CHP Genel Başkanı Kemal Kılıçdaroğlu’nun TBMM’deki Özel Kalem Müdürü Şükran Kütükçü, mecliste anlattı. Ankara’da tam organik ve en iyi “SALEP”i, Haberal hocanın makamında içilir. Haberal hocanın dostlarına duyurulur.
Bu arada Şükran Kütükçü, on parmağında on marifeti olan, üstün nitelikleri sahip, başarılı, çağdaş Türk kadının temsil eden örnek bir yetenektir.
*
Açılış törenine Başkent’in protokolü oradaydı. Kurucu rektör. Prof. Dr. Mehmet Haberal ile rektör kardeşi, Prof. Dr. Ali Haberal hocalarımızın, davete iştirak eden konuklarını kapıdan karşılayıp, oturacakları koltuklara kadar eşlik etmeleri, içten ve samimi dostlukları; hem takdire şayan ve olağan üstü ,hem de gençlere örnek nitelikteydi..

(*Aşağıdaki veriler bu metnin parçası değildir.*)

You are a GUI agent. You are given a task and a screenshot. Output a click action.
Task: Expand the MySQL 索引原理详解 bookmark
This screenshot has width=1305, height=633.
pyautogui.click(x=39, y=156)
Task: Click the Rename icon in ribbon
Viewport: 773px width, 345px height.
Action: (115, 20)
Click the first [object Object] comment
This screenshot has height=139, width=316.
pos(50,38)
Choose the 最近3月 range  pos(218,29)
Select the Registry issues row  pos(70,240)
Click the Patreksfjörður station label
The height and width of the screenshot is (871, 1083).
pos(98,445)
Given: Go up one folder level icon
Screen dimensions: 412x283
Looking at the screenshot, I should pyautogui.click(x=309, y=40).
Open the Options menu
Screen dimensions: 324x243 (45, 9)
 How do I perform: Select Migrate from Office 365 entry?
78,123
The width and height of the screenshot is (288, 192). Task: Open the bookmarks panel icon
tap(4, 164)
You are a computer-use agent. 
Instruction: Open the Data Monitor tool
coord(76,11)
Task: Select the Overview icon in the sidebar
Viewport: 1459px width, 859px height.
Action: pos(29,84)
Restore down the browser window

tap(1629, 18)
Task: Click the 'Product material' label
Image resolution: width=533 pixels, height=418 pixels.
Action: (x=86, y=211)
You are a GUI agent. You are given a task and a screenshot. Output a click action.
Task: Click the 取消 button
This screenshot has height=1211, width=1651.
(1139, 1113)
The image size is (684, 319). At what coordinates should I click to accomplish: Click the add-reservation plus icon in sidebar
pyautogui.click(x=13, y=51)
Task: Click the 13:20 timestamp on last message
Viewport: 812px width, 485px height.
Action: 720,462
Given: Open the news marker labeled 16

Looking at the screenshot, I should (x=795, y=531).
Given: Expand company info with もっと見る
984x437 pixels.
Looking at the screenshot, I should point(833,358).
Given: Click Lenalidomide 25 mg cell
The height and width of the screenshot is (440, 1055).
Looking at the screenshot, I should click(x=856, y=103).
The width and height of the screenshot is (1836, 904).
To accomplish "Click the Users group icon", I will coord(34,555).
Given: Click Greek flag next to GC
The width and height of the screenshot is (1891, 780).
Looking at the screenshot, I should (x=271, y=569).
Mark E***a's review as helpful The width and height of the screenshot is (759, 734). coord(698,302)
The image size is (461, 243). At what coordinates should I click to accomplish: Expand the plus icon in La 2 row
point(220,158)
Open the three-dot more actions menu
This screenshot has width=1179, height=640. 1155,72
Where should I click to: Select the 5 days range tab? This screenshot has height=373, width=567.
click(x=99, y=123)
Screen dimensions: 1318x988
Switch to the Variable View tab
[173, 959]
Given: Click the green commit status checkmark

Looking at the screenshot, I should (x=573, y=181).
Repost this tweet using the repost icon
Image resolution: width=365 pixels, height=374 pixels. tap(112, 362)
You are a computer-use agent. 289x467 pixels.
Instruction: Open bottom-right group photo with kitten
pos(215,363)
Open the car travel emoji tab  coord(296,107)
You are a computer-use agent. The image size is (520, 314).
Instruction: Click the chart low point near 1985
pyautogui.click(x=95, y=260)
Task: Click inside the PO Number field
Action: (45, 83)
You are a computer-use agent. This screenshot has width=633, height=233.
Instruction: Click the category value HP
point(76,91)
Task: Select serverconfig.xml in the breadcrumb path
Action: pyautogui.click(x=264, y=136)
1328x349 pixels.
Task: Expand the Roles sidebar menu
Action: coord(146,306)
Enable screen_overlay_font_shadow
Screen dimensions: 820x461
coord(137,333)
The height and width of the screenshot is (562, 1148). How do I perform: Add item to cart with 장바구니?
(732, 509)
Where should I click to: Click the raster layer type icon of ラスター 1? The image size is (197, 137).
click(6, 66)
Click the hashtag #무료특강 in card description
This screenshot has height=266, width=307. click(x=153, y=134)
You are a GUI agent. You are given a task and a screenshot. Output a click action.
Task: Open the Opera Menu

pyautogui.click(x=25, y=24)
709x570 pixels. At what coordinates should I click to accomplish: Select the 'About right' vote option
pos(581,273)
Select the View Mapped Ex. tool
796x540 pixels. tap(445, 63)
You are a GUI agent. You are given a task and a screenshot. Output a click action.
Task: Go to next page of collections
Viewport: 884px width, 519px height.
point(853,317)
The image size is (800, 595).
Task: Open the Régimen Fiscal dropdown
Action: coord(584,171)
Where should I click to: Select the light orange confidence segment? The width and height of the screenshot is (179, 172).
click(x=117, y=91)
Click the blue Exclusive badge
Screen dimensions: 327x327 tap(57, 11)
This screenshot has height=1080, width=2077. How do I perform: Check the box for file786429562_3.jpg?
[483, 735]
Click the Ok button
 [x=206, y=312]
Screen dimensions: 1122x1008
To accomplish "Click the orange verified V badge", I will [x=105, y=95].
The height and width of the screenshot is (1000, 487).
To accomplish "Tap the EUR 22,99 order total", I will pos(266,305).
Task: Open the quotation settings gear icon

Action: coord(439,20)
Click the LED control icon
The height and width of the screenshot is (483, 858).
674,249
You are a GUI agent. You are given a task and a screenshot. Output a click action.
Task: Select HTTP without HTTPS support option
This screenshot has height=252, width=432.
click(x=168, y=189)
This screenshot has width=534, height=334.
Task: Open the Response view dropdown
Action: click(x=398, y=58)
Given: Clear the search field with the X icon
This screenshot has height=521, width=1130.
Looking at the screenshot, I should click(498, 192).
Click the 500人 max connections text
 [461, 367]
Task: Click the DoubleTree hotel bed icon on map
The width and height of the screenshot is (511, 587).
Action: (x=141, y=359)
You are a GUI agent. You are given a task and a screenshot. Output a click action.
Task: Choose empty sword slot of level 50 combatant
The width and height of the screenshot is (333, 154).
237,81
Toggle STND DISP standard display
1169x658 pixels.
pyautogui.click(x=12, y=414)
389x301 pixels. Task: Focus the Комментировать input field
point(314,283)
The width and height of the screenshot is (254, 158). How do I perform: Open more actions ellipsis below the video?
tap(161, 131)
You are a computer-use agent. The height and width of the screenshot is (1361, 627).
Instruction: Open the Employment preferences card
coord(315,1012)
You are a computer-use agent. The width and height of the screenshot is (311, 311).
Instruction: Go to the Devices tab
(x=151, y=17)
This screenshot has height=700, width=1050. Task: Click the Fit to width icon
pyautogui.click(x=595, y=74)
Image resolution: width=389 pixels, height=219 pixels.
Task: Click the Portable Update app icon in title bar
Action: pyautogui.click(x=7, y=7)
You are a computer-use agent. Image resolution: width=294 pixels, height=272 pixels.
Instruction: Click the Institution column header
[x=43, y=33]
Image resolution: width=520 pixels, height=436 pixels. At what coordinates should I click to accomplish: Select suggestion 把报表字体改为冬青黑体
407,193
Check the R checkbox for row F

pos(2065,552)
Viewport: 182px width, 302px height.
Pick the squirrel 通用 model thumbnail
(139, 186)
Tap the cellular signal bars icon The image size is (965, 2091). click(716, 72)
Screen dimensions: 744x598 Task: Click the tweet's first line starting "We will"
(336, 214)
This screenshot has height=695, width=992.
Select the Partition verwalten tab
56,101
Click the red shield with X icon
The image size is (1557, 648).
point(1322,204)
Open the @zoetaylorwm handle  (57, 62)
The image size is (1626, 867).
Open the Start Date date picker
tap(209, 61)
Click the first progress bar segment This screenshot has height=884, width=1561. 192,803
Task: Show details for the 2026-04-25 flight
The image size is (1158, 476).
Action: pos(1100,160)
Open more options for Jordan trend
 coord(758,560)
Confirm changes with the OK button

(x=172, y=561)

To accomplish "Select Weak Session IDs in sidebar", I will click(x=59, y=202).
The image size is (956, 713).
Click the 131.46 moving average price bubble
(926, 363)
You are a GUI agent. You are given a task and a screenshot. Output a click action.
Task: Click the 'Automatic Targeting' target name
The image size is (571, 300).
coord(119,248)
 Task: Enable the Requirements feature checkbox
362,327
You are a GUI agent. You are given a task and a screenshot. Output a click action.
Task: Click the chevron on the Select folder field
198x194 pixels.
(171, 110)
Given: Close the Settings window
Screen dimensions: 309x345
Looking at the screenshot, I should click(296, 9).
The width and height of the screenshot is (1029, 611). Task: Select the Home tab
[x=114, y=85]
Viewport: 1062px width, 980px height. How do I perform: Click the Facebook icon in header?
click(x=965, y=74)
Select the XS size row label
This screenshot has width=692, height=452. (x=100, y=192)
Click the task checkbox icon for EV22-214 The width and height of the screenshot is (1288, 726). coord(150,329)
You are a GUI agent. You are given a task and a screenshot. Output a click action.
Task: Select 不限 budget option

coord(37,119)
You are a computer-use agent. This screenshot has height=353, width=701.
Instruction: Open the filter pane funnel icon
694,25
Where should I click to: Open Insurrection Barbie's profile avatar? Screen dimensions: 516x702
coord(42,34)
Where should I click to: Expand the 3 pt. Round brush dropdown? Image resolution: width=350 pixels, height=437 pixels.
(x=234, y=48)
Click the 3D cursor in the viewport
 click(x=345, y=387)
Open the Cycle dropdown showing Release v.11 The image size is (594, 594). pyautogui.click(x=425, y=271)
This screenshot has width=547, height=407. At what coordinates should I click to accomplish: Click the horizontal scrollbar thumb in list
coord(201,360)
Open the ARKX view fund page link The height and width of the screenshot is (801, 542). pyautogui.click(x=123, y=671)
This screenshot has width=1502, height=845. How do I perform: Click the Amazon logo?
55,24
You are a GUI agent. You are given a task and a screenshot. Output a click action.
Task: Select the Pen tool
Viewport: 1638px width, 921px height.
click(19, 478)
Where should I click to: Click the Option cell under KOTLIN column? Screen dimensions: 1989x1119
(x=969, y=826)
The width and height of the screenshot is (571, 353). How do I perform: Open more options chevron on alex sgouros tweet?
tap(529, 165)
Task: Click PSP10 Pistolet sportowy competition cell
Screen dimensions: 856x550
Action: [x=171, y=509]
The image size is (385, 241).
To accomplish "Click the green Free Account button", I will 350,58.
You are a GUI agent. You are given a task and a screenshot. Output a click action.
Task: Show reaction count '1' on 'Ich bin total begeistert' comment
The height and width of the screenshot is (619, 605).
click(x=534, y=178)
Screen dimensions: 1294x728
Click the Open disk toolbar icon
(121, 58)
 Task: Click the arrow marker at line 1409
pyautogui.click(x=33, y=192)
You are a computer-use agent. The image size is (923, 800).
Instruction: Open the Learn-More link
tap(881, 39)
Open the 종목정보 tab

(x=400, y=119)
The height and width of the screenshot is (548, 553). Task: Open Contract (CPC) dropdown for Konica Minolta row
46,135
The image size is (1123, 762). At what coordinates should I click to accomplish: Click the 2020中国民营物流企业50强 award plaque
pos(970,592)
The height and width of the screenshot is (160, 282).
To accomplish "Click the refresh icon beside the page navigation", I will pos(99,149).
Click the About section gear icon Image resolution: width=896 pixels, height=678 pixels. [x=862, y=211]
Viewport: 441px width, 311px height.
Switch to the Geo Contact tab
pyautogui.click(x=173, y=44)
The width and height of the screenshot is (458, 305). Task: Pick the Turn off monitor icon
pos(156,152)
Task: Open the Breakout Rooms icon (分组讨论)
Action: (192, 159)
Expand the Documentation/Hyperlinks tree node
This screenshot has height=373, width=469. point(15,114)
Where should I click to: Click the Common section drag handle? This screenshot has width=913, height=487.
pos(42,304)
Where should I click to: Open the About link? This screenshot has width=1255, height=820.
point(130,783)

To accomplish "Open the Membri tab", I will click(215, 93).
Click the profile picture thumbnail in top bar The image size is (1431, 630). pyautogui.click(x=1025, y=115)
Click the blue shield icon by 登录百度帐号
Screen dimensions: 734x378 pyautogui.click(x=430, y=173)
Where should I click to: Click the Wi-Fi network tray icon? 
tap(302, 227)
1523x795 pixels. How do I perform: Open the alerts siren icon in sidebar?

Açılışa katılan, TBMM eski Başkanı Kamu Görevlileri Etik Kurulu başkanı Köksal toptan ile sohbet ettik. Öncelikle şunu belirteyim, Köksal Toptan Türkiye için büyük bir şanstır. Yaşamı boyunca hep güven vermiş, dik durmuştur
Yine TBMM eski başkanlarımızdan Hikmet Çetin, açılış törenine katılanlar arasındaydı. Çok sayıda yeni eski siyasetçiler ve bürokratlarla sohbet etme imkanını bulduk..
*
Saygı Öztürk, Muharrem Sarıkaya, Mustafa Balbay,Utku Çakıröz ve Pınar Türenç’i 30 yıldan beri yakından tanıdığım, gazetecilerdir.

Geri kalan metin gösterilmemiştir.